* [QUOTED TEXT]:
_____
As Xavier Guihot already mentioned, a new $bsonSize aggregation operator was introduced in Mongo 4.4, which can give you the size of the object in bytes. In addition to that just wanted to provide my own example and some stats.

Usage example:

// I had an `orders` collection in the following format
[
  {
    "uuid": "64178854-8c0f-4791-9e9f-8d6767849bda",
    "status": "new",
    ...
  },
  {
    "uuid": "5145d7f1-e54c-44d9-8c10-ca3ce6f472d6",
    "status": "complete",
    ...
  },
  ...
];

// and I've run the following query to get documents' size
db.getCollection("orders").aggregate(
  [
    {
      $match: { status: "complete" } // pre-filtered only completed orders
    },
    {
      $project: {
        uuid: 1,
        size: { $bsonSize: "$$ROOT" } // added object size
      }
    },
    {
      $sort: { size: -1 }
    },
  ],
  { allowDiskUse: true } // required as I had huge amount of data
);

as a result, I received a list of documents by size in descending order.

Stats:

For the collection of ~3M records and ~70GB size in total, the query above took ~6.5 minutes.

Answer 10

Here is one possible solution

db.collection.aggregate([
  {
    $addField: {
      objectSize: { $bsonSize: "$$ROOT" },
    },
  },
  {
    $sort: {
      objectSize: -1,
    },
  },
  {
    $limit: 1,
  },
  {
    $project: {
      objectSize: 0,
    },
  },
]);
_____
* [SUPPLIED MATERIAL]:
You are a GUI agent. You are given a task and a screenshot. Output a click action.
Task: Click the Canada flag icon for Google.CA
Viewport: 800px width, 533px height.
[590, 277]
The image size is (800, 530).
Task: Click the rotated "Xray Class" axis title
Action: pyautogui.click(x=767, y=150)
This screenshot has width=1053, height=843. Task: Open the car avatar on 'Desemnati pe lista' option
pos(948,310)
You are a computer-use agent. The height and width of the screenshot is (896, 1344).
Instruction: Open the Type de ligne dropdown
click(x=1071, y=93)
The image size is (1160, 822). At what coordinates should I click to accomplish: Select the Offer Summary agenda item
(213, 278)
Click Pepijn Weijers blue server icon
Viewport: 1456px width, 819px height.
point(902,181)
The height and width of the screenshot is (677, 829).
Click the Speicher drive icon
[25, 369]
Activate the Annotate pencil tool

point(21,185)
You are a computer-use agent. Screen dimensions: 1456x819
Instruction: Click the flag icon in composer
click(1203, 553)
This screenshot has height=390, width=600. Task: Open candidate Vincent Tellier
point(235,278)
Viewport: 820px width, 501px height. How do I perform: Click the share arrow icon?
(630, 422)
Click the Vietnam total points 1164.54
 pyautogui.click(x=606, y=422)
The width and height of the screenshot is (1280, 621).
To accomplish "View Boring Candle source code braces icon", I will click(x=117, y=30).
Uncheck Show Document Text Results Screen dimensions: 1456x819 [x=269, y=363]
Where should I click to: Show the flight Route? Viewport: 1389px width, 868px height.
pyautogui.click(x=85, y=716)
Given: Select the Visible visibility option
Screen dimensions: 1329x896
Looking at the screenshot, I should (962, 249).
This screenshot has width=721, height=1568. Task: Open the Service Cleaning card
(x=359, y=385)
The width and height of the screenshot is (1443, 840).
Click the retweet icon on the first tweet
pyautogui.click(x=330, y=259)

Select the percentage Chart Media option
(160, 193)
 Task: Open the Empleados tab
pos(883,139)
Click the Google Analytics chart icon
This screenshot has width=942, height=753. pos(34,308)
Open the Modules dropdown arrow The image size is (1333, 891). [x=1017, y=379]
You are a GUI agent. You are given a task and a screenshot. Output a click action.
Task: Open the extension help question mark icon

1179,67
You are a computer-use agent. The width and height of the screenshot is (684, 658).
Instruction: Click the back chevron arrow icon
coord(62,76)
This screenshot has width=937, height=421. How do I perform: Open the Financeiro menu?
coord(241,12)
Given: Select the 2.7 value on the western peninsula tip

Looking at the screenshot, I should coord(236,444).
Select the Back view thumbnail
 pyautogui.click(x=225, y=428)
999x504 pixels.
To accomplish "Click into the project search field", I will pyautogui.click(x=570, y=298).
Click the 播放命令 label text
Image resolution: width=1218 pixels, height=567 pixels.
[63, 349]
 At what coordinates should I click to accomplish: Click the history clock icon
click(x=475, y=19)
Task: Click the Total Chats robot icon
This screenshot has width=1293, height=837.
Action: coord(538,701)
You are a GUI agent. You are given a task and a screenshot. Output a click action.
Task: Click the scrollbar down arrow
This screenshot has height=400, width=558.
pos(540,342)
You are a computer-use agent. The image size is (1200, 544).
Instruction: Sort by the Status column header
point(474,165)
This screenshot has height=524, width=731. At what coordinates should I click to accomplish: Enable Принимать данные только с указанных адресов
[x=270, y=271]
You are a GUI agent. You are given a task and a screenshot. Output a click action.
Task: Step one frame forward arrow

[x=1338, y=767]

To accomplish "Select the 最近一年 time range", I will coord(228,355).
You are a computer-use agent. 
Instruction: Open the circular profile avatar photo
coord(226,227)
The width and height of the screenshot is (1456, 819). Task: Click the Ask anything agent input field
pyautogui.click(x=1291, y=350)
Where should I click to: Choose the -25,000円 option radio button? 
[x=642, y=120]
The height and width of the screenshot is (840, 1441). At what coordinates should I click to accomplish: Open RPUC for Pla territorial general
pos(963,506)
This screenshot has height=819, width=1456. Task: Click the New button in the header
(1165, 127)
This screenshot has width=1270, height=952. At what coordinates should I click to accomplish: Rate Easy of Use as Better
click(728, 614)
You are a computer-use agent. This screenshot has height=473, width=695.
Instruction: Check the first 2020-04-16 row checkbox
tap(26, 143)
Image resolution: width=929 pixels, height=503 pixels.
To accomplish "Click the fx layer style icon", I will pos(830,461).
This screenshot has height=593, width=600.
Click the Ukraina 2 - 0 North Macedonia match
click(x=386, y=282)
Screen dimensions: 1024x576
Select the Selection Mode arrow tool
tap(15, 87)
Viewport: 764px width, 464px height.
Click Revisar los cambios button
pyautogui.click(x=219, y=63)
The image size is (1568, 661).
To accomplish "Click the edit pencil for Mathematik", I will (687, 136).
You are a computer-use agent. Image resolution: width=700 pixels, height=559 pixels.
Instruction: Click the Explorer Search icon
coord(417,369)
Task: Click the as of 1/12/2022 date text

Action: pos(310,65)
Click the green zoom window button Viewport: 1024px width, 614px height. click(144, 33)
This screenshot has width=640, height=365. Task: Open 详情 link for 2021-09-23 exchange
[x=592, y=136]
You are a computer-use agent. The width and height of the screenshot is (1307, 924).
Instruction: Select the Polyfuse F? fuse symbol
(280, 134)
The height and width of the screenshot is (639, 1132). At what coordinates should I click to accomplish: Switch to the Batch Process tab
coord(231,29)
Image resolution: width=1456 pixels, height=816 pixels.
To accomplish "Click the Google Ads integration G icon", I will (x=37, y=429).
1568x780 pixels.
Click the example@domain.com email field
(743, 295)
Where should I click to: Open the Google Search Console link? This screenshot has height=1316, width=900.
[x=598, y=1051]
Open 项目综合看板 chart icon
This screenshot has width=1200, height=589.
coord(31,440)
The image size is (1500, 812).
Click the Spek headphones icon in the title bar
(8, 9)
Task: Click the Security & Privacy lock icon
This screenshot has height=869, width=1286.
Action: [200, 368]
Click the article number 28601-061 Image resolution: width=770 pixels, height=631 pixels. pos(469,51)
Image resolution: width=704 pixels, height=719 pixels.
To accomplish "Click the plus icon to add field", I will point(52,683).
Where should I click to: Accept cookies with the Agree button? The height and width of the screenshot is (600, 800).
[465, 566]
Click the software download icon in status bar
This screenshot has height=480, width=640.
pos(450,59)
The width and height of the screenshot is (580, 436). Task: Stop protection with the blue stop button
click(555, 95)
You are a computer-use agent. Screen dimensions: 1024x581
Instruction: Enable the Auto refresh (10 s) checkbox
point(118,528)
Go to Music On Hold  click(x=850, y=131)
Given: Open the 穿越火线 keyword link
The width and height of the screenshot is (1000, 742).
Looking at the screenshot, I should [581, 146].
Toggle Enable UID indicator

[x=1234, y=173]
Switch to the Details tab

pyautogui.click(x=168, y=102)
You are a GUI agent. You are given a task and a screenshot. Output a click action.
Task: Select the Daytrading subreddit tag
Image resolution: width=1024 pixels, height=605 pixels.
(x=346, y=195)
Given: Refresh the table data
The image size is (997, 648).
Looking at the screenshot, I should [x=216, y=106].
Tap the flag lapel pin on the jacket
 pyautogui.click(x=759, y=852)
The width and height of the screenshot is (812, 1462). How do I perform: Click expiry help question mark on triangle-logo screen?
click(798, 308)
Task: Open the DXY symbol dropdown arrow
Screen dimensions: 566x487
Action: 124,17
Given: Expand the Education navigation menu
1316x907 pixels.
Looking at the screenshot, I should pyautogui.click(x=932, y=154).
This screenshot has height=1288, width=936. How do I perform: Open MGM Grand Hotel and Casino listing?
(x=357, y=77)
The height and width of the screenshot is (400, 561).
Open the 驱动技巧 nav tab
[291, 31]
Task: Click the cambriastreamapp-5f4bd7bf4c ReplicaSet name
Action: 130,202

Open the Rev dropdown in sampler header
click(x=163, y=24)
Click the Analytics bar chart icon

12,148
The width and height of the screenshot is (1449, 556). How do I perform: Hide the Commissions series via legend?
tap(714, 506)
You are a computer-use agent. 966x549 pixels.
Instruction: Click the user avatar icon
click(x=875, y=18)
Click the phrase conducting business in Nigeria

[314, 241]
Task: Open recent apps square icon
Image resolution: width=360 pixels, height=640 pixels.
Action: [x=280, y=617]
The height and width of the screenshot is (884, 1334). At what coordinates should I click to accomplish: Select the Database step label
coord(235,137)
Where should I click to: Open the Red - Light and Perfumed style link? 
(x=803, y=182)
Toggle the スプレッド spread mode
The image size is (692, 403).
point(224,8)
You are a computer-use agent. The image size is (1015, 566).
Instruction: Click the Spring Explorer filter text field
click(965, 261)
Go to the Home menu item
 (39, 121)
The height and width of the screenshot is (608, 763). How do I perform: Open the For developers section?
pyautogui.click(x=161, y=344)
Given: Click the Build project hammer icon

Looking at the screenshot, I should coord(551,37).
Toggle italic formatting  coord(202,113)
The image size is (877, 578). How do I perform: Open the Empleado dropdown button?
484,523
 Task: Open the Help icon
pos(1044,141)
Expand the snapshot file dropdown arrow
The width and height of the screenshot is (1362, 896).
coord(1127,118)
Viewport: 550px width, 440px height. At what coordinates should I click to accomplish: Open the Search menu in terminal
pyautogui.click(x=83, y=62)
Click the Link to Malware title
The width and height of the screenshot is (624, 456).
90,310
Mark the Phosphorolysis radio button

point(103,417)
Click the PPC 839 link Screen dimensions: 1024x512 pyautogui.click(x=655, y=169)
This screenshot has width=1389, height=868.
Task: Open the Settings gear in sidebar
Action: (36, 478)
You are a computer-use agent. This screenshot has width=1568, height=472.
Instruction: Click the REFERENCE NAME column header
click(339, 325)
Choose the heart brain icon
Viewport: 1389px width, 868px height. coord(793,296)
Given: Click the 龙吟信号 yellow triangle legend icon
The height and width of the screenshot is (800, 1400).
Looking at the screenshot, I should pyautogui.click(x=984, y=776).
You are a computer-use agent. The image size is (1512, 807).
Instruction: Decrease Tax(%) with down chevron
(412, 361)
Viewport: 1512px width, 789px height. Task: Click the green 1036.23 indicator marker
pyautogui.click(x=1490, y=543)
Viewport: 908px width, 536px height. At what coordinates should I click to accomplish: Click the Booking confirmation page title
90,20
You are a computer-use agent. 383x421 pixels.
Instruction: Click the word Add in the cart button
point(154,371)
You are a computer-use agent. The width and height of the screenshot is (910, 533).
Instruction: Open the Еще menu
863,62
_____
* [PROBLEM STATEMENT]:
From the forum text on measuring MongoDB document size, extract word for word the passage from "As Xavier Guihot" up to and including "and some stats.".

* [TASK ANSWER]:
As Xavier Guihot already mentioned, a new $bsonSize aggregation operator was introduced in Mongo 4.4, which can give you the size of the object in bytes. In addition to that just wanted to provide my own example and some stats.